ABER: das matterial ist derart klebrig, viel mehr als ich das bei allen anderen ergons je gesehen habe. (Und das wären dann einige)

Mir bleibt ständig die Hose dran kleben egal welche. Und das hat schon einige mahle zu brenzligen Situationen geführt. 

Beim letzten bikepark tag war ich derart verzweifelt dass ich etwas staub drauf geschmiert habe und versucht habe die klebrigkeit etwas abzureiben. Erfolglos.

gibts da irgend ein mittel? Fett?

gruss aus den schweizer Bergen


----------



## Trail Surfer (22. August 2021)

Babypuder auf den Allerwertesten zwecks Schweißreduktion und damit Haftminderung im rektalen Bereich vielleicht?


----------



## matsy (22. August 2021)

Trail Surfer schrieb:


> Babypuder auf den Allerwertesten zwecks Schweißreduktion und damit Haftminderung im rektalen Bereich vielleicht?

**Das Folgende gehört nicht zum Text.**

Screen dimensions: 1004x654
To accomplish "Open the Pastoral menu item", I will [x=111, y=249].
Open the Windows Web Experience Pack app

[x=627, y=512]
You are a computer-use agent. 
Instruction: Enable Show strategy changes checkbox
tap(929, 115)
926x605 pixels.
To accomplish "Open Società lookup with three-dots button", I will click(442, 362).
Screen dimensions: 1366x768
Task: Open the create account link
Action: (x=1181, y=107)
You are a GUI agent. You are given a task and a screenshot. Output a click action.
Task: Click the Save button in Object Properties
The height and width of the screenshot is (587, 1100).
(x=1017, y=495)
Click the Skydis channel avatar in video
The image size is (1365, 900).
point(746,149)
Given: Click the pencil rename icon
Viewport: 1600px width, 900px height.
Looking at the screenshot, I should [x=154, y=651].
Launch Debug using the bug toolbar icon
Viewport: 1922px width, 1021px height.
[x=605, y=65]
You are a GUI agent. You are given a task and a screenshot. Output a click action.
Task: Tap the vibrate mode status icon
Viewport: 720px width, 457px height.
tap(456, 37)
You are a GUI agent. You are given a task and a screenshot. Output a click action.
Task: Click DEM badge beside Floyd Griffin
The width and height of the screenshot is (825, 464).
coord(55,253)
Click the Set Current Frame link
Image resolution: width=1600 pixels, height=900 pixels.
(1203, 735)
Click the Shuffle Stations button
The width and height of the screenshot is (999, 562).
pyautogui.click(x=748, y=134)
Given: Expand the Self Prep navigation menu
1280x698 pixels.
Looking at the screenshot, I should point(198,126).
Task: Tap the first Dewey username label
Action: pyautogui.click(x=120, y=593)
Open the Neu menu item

Ich denke damit kennst du dich besser aus als ich…


----------



## Ergon_Bike (23. August 2021)

matsy schrieb:


> ABER: das matterial ist derart klebrig, viel mehr als ich das bei allen anderen ergons je gesehen habe. (Und das wären dann einige)



Gruß in die Schweiz, @matsy .

Ich bin sehr verwundert über Deinen Request. Zum einen Aufgrund des Inhalts und zum anderen, weil bisher keine derartigen Kundenanfragen an uns herangetragen wurden. 
Und ich auch persönlich bisher keinerlei derartige Erfahrungen machen durfte. Ganz im Gegenteil. Selbst (oder besser formuliert gerade) im Rennen ist der Sattel der absolute Hammer und bietet deutliche Vorteile gegenüber dem SM Pro Men, den ich sonst bei Rennen eingesetzt habe. Auch aufgrund der fehlenden Textur im Obermaterial sind Positionswechsel auf dem Sattel einfacher, wenn auch marginal.

Kannst Du das von Dir beschriebene Kleben beschreiben?

LG, Niels


----------



## matsy (23. August 2021)

Hallo Nils.
Danke für deine Antwort.

Also meine Frau fährt den SM Woman, ein Freund von mir den SMC sport gel
Vorher bin ich den SM3 gefahren.

An keiner dieser Sättel bleibt meine Hose kleben. Aber beim SM Enduro eben schon.

Das Obermaterail vom SM Enduro sieht identisch aus wie das vom SMC Sport. Aber es ist deutlich klebriger. Die seitliche Flanke ist schön glatt.

Ich bin jetzt nicht der erste der dass hier im Forum schreibt.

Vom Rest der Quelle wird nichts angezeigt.